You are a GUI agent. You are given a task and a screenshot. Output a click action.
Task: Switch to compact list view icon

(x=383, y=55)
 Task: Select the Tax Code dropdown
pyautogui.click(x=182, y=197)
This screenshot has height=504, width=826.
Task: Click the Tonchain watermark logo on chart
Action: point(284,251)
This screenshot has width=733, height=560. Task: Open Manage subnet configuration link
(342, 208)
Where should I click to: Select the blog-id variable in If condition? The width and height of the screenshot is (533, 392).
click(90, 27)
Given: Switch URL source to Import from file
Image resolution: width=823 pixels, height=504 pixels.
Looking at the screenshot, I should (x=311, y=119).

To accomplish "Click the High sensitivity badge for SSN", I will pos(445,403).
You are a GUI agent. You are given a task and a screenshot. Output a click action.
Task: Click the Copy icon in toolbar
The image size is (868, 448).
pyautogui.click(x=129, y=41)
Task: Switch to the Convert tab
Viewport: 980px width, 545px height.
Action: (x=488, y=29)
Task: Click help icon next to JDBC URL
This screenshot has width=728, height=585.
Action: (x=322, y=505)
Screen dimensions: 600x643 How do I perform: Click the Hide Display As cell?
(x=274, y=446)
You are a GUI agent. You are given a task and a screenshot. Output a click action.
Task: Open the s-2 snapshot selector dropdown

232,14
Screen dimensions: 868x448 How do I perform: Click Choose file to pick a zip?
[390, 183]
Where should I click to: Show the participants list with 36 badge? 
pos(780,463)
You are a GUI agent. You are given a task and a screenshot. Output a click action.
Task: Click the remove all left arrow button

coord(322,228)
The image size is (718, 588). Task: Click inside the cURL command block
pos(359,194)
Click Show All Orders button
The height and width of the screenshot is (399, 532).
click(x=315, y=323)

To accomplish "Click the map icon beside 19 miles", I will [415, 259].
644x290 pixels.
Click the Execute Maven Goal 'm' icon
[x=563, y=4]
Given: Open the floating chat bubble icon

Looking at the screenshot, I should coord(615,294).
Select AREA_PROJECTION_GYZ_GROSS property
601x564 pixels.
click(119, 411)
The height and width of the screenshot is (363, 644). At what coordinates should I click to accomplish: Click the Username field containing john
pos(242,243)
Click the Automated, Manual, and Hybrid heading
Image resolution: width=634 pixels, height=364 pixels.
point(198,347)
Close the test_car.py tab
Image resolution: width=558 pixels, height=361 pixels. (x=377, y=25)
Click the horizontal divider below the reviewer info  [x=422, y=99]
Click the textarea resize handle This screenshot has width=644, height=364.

- _Task to complete_: Set down each entry again, unchanged.

- _Task answer_:
You are a GUI agent. You are given a task and a screenshot. Output a click action.
Task: Switch to compact list view icon

(x=383, y=55)
 Task: Select the Tax Code dropdown
pyautogui.click(x=182, y=197)
This screenshot has height=504, width=826.
Task: Click the Tonchain watermark logo on chart
Action: point(284,251)
This screenshot has width=733, height=560. Task: Open Manage subnet configuration link
(342, 208)
Where should I click to: Select the blog-id variable in If condition? The width and height of the screenshot is (533, 392).
click(90, 27)
Given: Switch URL source to Import from file
Image resolution: width=823 pixels, height=504 pixels.
Looking at the screenshot, I should (x=311, y=119).

To accomplish "Click the High sensitivity badge for SSN", I will pos(445,403).
You are a GUI agent. You are given a task and a screenshot. Output a click action.
Task: Click the Copy icon in toolbar
The image size is (868, 448).
pyautogui.click(x=129, y=41)
Task: Switch to the Convert tab
Viewport: 980px width, 545px height.
Action: (x=488, y=29)
Task: Click help icon next to JDBC URL
This screenshot has width=728, height=585.
Action: (x=322, y=505)
Screen dimensions: 600x643 How do I perform: Click the Hide Display As cell?
(x=274, y=446)
You are a GUI agent. You are given a task and a screenshot. Output a click action.
Task: Open the s-2 snapshot selector dropdown

232,14
Screen dimensions: 868x448 How do I perform: Click Choose file to pick a zip?
[390, 183]
Where should I click to: Show the participants list with 36 badge? 
pos(780,463)
You are a GUI agent. You are given a task and a screenshot. Output a click action.
Task: Click the remove all left arrow button

coord(322,228)
The image size is (718, 588). Task: Click inside the cURL command block
pos(359,194)
Click Show All Orders button
The height and width of the screenshot is (399, 532).
click(x=315, y=323)

To accomplish "Click the map icon beside 19 miles", I will [415, 259].
644x290 pixels.
Click the Execute Maven Goal 'm' icon
[x=563, y=4]
Given: Open the floating chat bubble icon

Looking at the screenshot, I should coord(615,294).
Select AREA_PROJECTION_GYZ_GROSS property
601x564 pixels.
click(119, 411)
The height and width of the screenshot is (363, 644). At what coordinates should I click to accomplish: Click the Username field containing john
pos(242,243)
Click the Automated, Manual, and Hybrid heading
Image resolution: width=634 pixels, height=364 pixels.
point(198,347)
Close the test_car.py tab
Image resolution: width=558 pixels, height=361 pixels. (x=377, y=25)
Click the horizontal divider below the reviewer info  [x=422, y=99]
Click the textarea resize handle This screenshot has width=644, height=364.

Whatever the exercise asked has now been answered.